| MATERIAL FOR THIS TASK |

§

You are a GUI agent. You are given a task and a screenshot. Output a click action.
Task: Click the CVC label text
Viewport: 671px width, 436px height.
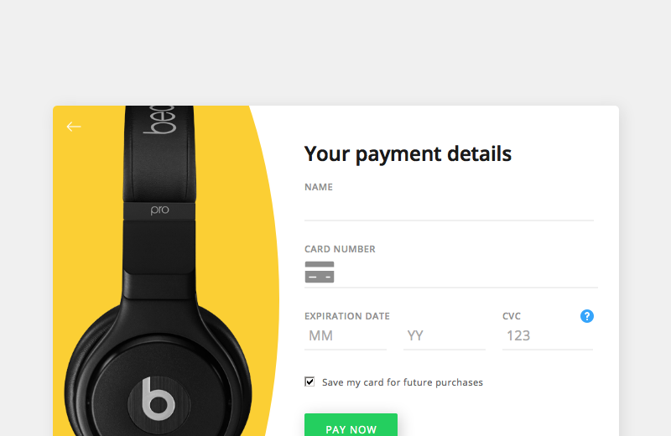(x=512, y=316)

§

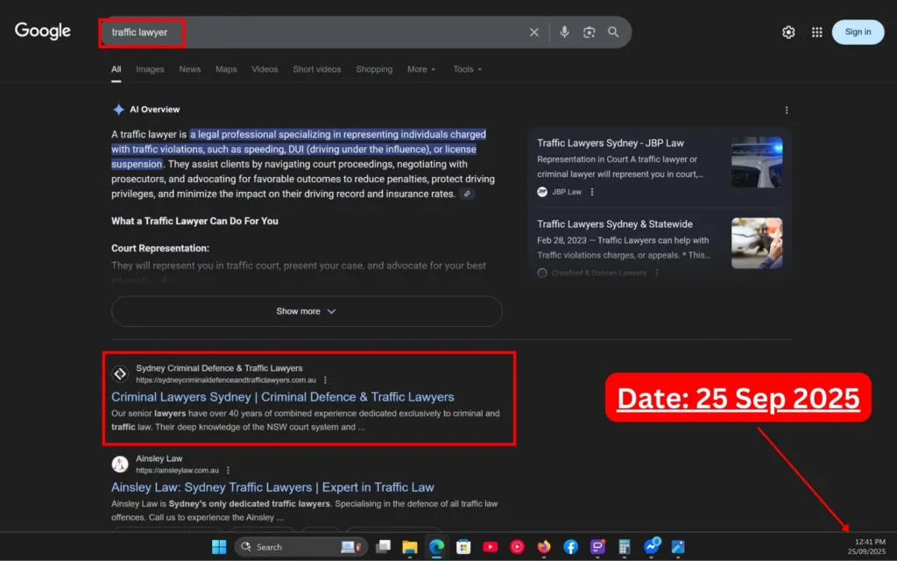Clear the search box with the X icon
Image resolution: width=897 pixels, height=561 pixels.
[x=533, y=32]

§

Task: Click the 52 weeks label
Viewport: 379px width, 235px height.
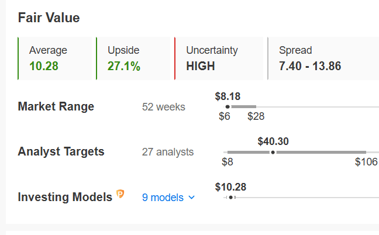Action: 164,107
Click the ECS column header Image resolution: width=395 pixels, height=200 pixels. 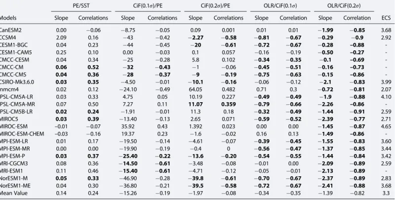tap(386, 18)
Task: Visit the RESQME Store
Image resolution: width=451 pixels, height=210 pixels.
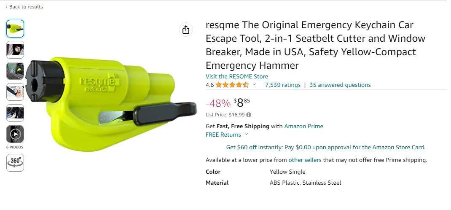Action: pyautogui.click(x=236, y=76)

§

| EXERCISE DESCRIPTION |
Return every line of the preceding records in which the word "label" appears.

| EXERCISE SOLUTION |
Task: Click the CVC label text
Task: Click the 52 weeks label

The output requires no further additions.